PROMPT:
After locating the line with "Task: Open the font" in the data that follows, return it and every later line exactly, up to and including the line with "Task: Select the $79 price cell".

[Items from a data source]
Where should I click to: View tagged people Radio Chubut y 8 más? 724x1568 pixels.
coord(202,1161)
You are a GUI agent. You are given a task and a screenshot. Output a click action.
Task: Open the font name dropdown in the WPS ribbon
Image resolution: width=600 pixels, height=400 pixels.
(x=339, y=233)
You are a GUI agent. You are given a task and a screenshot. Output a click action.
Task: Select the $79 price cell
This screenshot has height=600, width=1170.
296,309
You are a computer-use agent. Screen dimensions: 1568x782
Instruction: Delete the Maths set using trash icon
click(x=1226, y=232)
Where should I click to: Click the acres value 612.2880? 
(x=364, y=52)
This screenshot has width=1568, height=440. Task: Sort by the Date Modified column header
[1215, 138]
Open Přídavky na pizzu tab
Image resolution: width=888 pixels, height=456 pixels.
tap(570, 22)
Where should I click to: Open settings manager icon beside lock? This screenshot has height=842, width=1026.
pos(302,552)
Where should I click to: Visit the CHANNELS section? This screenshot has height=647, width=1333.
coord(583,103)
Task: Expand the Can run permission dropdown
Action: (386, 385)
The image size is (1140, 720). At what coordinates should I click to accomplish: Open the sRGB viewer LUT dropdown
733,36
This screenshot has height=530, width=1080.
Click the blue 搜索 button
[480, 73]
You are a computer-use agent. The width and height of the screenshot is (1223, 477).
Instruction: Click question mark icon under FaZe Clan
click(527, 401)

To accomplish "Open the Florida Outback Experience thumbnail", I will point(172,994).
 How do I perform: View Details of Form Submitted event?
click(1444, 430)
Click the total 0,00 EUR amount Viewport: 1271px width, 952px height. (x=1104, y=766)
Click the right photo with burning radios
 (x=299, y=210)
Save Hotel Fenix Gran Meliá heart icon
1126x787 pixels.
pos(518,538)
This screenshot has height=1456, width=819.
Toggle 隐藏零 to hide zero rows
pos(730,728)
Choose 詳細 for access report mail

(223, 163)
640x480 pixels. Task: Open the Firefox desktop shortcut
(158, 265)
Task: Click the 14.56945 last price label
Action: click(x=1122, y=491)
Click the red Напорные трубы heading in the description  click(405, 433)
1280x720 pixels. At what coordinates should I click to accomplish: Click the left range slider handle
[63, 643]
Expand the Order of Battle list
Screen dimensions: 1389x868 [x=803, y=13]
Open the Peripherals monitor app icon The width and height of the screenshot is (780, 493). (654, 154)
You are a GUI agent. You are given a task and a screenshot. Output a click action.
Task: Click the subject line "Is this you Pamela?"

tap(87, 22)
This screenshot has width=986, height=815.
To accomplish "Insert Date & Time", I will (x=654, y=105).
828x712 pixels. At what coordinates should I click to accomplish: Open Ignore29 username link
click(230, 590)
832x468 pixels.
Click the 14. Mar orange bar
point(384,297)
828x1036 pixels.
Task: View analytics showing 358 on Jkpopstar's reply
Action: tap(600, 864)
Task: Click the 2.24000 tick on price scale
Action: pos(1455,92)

EXPECTED OUTPUT:
Task: Open the font name dropdown in the WPS ribbon
Image resolution: width=600 pixels, height=400 pixels.
(x=339, y=233)
You are a GUI agent. You are given a task and a screenshot. Output a click action.
Task: Select the $79 price cell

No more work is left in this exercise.